Along the way, we learn that this 48-year-old is a lexicographer, one who knows his Irish history, but also one who drinks too much Irish whiskey. Soon after the war, he finds himself in Dingle. Then a year in Kerry follows, and in this section the narrator contemplates the idea of a mother tongue, particularly the Irish-speaking one in the Gaeltacht, which, in turn, produces a meditation on his own stern, unforgiving mother.

In 1947, he is back in Dublin, a city that agrees with Howard’s persona immensely. This section is entitled "Spitting Forgiven," and may be the best selection in the book. Here the iambic pentameter, rock-like on the page, almost seems to have feet that dance.

Ireland struggles economically after the war; things are rationed. Nature no longer seems to be the long reveries of the Irish landscapes in the countryside; it is now about wanting and longing and loss, the end result of the devastating war in Europe. The narrator contemplates Cromwell’s bloody, intolerant reign, and he reflects that he has a problem with a rigid moral order, too.
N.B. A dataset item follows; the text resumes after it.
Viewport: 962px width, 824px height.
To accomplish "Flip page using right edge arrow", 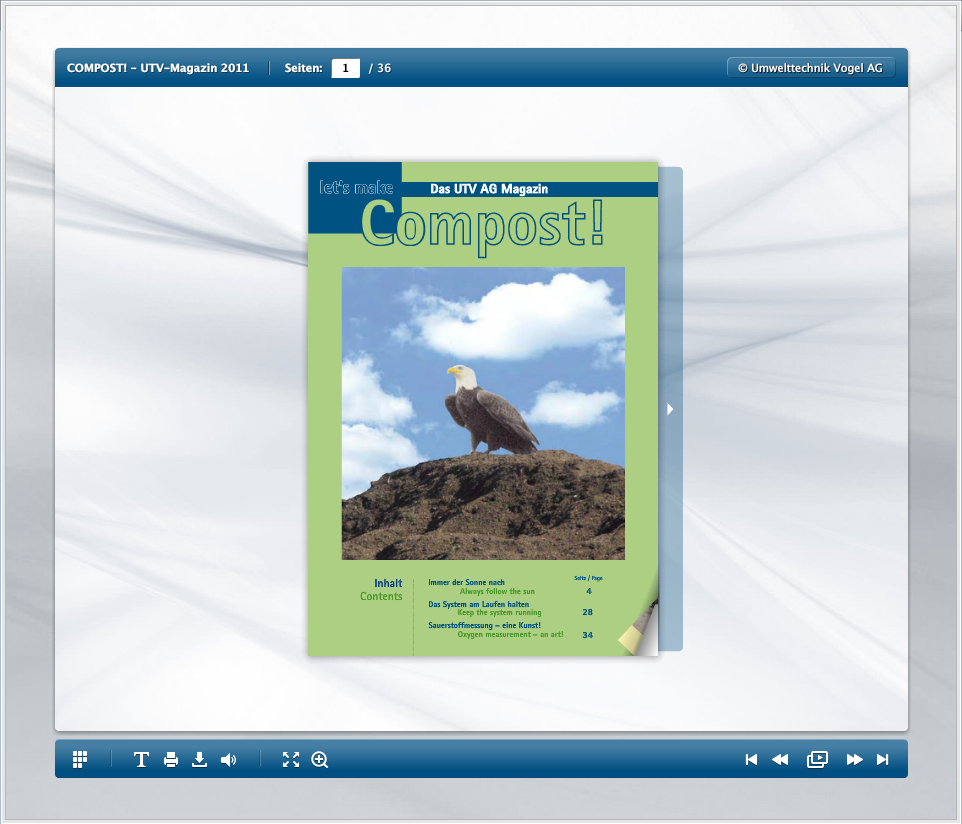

Elegant, elegiac, casual yet moving, Ben Howard’s poetry is both contemporary and classic. It spans eras and countries, fusing a fictional voice with a poet’s own real obsessions. Ben Howard, besides being a fine poet, is a classical guitarist. The structure of "Midcentury" is like a great symphony, the kind that, moment to moment, is intimate, and yet its overall reach is almost beyond human grasp. Ben Howard has an enormous talent for poetry, and at times, though human-sized and human-voiced, its final effect is prodigious.

Perhaps all of it can be summed up by Ben Howard himself when he writes in "Across the Water," the final poem, about being back in Dublin:

Whether or not the world is growing smaller,

It’s evident that time is moving faster,

At least for me, and that my century

has passed the midpoint of its long career,

Its innocence decreasing by the hour.